Rinciannya adalah 251 orang sudah sembuh, 7 (tujuh) meninggal dunia, serta 152 orang masih positif dan dalam keadaan baik. Demi mencegah penularan dan deteksi dini penularan Covid-19, petugas kesehatan tetap melakukan Contact Tracing terhadap semua orang yang pernah kontak dengan yang terkonfirmasi positif.

Jumlah Pasien Dalam Pengawasan (PDP) sebanyak 922 orang dengan perincian 375 orang (41%) PDP masih dalam pengawasan, 547 orang (59%) PDP selesai pengawasan/sembuh, dan 16 orang PDP meninggal. Sementara, jumlah Orang Dalam Pemantauan (ODP) adalah 5.438 orang, terdiri dari 231 orang (4%) masih dalam pemantauan dan 5.207 orang (96%) selesai pemantauan. 
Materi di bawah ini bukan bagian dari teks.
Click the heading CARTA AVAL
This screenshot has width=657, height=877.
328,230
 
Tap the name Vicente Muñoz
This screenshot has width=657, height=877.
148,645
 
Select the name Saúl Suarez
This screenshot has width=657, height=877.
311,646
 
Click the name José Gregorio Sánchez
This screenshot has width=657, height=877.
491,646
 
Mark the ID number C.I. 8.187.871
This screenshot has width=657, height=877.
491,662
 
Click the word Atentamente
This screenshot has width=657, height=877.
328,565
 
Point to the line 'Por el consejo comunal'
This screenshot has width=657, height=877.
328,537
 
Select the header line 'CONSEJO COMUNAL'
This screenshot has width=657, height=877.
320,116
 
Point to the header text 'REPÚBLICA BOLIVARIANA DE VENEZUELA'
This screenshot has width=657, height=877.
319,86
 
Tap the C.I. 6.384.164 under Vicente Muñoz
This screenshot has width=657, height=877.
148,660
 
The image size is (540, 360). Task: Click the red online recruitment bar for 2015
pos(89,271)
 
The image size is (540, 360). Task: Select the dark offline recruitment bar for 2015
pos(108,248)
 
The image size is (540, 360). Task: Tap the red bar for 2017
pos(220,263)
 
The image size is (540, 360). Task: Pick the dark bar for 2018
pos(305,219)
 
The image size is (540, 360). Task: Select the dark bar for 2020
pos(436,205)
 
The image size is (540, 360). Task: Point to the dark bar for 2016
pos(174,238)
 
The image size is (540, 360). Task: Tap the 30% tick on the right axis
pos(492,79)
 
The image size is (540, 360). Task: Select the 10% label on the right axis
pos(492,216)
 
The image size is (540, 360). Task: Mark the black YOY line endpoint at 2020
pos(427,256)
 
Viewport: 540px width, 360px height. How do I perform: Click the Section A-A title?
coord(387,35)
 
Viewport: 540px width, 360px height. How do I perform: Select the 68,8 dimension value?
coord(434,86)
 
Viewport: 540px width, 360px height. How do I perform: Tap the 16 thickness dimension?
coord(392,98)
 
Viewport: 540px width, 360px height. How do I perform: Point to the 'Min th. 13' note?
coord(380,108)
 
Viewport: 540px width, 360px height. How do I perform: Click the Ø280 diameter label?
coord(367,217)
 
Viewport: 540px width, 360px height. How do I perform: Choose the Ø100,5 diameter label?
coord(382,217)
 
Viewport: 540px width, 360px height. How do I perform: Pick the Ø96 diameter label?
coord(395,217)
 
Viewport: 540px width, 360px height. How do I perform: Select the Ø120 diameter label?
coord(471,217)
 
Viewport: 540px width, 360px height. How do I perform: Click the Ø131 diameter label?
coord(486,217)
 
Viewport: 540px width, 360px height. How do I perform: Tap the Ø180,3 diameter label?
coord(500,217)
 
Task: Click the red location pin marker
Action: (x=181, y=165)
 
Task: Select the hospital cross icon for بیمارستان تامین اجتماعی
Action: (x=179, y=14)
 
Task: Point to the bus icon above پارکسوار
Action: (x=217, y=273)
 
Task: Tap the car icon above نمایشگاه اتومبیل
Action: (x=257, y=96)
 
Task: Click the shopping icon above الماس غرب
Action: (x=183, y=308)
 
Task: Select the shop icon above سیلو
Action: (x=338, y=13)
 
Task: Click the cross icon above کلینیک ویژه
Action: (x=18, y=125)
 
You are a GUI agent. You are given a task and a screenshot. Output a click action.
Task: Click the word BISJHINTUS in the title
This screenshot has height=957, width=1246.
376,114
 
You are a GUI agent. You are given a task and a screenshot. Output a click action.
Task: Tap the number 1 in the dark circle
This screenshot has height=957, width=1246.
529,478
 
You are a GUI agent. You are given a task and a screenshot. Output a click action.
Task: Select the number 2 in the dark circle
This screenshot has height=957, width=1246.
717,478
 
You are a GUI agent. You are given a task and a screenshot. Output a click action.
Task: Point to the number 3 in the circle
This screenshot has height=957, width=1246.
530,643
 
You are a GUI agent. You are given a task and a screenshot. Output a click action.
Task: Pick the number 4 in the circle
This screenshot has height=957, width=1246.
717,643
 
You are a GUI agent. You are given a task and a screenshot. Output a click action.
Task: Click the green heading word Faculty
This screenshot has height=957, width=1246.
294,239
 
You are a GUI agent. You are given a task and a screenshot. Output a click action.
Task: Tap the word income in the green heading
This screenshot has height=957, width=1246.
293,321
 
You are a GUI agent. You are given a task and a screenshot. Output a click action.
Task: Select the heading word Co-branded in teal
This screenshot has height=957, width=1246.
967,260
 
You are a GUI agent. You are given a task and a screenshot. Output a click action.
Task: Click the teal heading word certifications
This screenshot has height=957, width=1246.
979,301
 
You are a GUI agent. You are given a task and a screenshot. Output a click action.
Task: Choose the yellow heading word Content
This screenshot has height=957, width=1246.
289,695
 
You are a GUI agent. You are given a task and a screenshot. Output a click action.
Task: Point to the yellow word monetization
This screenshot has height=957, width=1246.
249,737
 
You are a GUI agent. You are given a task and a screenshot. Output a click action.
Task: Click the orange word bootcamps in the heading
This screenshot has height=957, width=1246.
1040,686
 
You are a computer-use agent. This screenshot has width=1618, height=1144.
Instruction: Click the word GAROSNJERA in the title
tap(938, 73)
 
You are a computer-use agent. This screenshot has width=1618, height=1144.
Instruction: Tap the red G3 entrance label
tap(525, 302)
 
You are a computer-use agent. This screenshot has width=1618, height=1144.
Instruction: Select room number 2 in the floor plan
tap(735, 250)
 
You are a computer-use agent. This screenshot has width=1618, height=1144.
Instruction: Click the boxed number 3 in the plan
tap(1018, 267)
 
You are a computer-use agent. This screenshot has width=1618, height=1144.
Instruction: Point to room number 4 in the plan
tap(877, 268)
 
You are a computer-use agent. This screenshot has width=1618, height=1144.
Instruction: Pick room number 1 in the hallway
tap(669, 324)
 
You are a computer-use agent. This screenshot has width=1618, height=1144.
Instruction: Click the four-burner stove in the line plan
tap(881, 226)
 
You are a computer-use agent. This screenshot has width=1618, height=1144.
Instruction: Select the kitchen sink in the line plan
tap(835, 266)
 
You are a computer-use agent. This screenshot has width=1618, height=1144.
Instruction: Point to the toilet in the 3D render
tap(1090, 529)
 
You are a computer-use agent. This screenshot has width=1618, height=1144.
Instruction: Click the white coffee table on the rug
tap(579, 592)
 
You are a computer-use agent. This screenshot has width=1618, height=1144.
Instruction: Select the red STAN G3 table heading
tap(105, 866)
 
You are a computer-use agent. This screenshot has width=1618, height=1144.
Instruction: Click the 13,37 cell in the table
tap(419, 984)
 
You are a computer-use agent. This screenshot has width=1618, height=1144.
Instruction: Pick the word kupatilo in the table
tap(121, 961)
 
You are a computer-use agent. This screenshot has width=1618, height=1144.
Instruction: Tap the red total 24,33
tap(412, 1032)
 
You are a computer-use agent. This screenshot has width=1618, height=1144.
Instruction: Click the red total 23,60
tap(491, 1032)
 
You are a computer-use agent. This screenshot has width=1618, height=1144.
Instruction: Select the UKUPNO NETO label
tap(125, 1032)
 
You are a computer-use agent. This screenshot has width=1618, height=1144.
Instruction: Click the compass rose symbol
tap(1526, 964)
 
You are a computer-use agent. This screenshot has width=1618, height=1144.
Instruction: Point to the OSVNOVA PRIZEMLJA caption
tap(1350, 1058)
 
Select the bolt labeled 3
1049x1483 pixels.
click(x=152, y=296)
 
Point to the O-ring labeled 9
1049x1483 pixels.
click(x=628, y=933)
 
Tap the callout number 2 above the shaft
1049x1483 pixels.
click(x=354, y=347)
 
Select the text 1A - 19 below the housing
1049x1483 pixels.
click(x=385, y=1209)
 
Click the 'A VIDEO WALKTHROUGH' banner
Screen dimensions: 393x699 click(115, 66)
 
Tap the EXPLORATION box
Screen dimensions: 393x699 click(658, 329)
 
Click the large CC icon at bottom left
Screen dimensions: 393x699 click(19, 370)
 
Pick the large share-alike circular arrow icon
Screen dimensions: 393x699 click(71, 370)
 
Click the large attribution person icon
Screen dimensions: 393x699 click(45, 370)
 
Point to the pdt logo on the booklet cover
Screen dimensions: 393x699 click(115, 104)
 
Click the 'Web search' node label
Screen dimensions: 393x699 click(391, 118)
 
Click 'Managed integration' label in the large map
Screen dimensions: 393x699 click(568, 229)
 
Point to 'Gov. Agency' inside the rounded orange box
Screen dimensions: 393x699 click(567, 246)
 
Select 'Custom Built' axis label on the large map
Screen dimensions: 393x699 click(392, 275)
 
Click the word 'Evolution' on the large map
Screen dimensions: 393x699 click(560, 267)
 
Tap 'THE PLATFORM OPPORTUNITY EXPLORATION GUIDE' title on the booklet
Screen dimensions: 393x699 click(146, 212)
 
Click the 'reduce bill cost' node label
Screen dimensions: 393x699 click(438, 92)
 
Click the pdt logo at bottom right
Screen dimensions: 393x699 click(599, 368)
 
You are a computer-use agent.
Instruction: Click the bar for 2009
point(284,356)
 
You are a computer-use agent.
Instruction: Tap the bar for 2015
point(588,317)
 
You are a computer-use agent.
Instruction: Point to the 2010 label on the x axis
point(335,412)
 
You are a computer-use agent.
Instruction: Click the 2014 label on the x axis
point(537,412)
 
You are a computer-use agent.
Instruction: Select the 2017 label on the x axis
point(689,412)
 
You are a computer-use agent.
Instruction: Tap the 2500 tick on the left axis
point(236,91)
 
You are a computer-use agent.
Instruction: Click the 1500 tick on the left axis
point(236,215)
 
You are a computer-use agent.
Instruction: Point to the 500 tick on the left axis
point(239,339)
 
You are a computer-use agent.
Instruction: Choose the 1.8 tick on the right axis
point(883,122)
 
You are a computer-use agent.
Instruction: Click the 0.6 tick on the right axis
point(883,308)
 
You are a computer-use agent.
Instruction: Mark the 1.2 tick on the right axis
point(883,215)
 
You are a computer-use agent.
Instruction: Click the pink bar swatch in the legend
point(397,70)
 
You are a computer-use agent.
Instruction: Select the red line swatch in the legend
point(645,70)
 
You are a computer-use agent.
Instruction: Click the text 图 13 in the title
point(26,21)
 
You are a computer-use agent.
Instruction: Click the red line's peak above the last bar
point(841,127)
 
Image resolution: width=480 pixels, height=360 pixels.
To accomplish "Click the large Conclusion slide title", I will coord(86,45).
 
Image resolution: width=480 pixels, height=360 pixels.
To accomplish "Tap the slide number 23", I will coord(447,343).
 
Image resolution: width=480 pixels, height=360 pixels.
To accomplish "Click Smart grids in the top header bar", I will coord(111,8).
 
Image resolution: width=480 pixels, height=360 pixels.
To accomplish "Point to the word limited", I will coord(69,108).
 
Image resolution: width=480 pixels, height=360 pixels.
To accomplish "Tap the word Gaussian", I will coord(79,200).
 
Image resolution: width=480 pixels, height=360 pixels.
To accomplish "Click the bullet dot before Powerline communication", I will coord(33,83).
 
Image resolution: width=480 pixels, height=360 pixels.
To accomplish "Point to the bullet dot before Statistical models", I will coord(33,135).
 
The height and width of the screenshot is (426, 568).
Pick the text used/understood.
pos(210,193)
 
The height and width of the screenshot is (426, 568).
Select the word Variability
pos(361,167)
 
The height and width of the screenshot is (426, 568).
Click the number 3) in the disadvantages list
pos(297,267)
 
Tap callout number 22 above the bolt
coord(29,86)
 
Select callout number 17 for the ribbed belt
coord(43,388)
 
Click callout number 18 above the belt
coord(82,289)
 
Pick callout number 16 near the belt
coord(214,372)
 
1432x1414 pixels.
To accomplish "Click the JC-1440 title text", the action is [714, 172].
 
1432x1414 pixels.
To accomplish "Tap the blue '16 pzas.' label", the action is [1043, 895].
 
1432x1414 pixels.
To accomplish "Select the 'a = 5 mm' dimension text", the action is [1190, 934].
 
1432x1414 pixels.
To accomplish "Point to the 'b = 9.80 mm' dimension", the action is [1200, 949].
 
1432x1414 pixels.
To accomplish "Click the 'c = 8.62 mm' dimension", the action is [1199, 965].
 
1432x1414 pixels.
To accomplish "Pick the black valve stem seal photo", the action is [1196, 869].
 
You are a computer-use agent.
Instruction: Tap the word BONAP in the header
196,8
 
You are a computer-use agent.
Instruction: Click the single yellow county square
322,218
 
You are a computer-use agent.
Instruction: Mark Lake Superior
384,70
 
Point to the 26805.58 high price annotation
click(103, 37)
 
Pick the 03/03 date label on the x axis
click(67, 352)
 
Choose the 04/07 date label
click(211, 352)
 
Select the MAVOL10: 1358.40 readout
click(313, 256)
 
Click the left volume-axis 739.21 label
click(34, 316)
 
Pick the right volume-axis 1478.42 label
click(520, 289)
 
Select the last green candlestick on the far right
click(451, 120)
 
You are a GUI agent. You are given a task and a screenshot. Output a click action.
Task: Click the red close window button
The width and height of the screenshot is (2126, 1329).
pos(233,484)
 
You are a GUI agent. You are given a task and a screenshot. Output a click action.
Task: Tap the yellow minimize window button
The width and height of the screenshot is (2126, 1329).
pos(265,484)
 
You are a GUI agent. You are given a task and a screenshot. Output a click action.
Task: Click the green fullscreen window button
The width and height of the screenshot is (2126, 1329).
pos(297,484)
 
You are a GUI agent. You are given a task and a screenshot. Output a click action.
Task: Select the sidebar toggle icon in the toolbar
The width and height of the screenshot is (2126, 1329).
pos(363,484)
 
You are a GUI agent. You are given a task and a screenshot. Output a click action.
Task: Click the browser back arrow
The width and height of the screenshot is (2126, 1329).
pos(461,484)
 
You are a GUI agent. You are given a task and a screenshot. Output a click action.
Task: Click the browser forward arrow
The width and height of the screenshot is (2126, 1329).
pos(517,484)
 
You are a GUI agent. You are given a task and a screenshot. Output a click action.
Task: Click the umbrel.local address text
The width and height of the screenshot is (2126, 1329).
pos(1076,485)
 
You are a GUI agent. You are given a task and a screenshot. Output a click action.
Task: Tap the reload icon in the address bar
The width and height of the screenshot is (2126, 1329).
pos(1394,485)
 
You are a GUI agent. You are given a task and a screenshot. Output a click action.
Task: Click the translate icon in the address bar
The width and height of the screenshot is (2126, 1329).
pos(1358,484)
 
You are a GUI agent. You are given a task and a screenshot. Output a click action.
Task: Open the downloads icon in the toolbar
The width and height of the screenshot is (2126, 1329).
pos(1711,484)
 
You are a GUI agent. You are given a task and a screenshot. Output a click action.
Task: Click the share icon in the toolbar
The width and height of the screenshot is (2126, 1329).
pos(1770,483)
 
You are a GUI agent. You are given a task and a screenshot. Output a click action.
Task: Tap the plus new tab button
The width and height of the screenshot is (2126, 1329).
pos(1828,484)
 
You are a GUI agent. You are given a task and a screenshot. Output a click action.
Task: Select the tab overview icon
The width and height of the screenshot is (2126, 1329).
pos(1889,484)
Jumlah Orang Tanpa Gejala (OTG) yaitu orang yang kontak dengan pasien positif Covid-19 namun tanpa gejala sebanyak 5.150 orang, terdiri dari 1.853 orang (36%) masih dalam pemantauan dan 3.297 orang (64%) selesai pemantauan. Sedangkan Pelaku Perjalanan Tanpa Gejala (PPTG) yaitu orang yang pernah melakukan perjalanan dari daerah terjangkit Covid-19 sebanyak 58.460 orang, yang masih menjalani karantina sebanyak 3.870 orang (7%), dan yang selesai menjalani masa karantina 14 hari sebanyak 54.590 orang (93%).

"Dengan adanya tambahan 17 kasus baru terkonfirmasi positif maka jelas daerah kita belum aman dari Covid-19," kata dia.

"Kita semua tidak boleh lengah dan kendor dalam disiplin. Upaya dari masing-masing pemerintah daerah berkoordinasi dengan aparat TNI dan Polri serta tokoh-tokoh agama dan masyarakat setempat untuk tidak membiarkan munculnya titik-titik keramaian juga sangat diperlukan agar penyebaran wabah Covid-19 tidak semakin bertambah," tambahnya.

Gita Ariadi memberikan apresiasi kepada masyarakat yang tetap disiplin menerapkan protokol pencegahan Covid-19, dan mengikuti seluruh anjuran dan himbauan pemerintah. Mereka tetap tinggal di rumah, memakai masker jika keluar rumah dan menghindari kerumunan, physical distancing minimal dua meter, serta selalu mencuci tangan dengan sabun di air mengalir. 

Pemerintah juga memberikan penghargaan yang tinggi kepada petugas kesehatan. Itu tanpa lelah memberikan pelayanan, baik pencegahan penyebaran Covid-19 di masyarakat, maupun pelayanan pengobatan kepada pasien positif Covid-19 di rumah sakit.